Written by DEMICON | Jul 25, 2025 10:35:39 AM

GitLab CI/CD is an integrated system that allows development teams to automate the process of building, testing, and deploying their code. Unlike separate CI servers and deployment tools, GitLab provides a unified platform where version control and delivery pipelines coexist in one place.

This article explains how GitLab CI/CD works, which components you need to know, and why it has become a popular solution for automating software delivery workflows.

 

What is GitLab CI/CD?

GitLab CI/CD combines Continuous Integration (CI) and Continuous Delivery (CD) in a single toolset.

CI automates the process of validating code changes. Every time you commit code, GitLab automatically runs tests and builds your project to catch errors early.
CD extends this by automating deployments to staging or production environments.

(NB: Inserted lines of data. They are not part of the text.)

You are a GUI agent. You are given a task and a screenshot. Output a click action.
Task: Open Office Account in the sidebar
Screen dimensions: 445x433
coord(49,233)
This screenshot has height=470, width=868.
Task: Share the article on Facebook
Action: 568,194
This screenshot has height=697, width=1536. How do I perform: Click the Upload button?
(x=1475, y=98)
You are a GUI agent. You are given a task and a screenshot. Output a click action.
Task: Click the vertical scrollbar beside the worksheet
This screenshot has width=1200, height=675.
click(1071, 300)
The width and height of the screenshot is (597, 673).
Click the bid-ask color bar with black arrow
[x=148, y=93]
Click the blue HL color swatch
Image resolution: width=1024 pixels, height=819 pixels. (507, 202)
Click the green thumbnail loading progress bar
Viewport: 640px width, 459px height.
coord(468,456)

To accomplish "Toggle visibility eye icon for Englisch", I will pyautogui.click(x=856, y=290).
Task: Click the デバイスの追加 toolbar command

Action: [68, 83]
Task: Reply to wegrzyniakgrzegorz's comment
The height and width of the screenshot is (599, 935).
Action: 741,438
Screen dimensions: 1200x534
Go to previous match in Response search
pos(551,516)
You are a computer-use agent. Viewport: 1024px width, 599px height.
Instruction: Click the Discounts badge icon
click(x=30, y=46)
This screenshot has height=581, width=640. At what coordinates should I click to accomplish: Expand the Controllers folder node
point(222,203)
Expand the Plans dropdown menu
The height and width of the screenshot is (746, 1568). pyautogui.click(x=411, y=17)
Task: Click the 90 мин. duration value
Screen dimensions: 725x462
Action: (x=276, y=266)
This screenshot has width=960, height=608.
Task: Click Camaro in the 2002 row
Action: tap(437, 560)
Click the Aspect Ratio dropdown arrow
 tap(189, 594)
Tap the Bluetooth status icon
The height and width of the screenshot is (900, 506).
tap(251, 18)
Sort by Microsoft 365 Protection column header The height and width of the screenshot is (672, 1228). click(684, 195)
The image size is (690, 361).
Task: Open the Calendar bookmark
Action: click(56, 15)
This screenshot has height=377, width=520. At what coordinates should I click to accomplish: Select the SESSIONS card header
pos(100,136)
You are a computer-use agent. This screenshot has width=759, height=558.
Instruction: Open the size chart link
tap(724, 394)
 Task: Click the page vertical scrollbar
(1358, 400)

All pipeline logic is defined in a single YAML file (.gitlab-ci.yml), making CI/CD processes transparent and version-controlled.

 

Core Concepts and Terminology

To use GitLab CI/CD effectively, you should be familiar with the following building blocks:

  • Pipelines: Sequences of steps that define how your code is built, tested, and deployed.
  • Jobs: Individual tasks within a pipeline (e.g. unit tests, builds, deployments).
  • Components: Reusable building blocks for standardizing CI/CD pipelines.
  • Stages: Groups of jobs that run in order (build, test, deploy).
  • Runners: Agents that execute the jobs. These can be GitLab-hosted or self-managed.
  • .gitlab-ci.yml: The YAML file that defines your CI/CD pipeline, stored in your repository root.

 

GitLab CI Components: Composability and Reuse

One of the most impactful features in modern GitLab CI/CD is the introduction of CI Components – a major step forward in standardising and reusing pipeline logic.

 

What are Components?

Components are reusable, versioned pipeline modules that can be included via the GitLab CI/CD Catalog. Unlike traditional YAML includes or templates, components are fully composable and documented through the GitLab interface.

 

Benefits for Teams and Enterprises

 Write once, use everywhere – Create reusable logic for security scans, test frameworks, or deployment routines

 Version-controlled & semantic – Each component is tagged and maintained like a regular package

 Less boilerplate – Teams no longer need to duplicate similar logic across .gitlab-ci.yml files

 CI/CD Catalog visibility – Components are discoverable across your organisation via the GitLab interface

 

Example Usage

include:
  - component: 'gitlab.com/gruppe/ci-components/docker-build@1.0.0'
    inputs:
      IMAGE_NAME: mein-service
      DOCKERFILE_PATH: ./Dockerfile

 

This makes pipelines modular, consistent, and faster to maintain, especially across large project portfolios.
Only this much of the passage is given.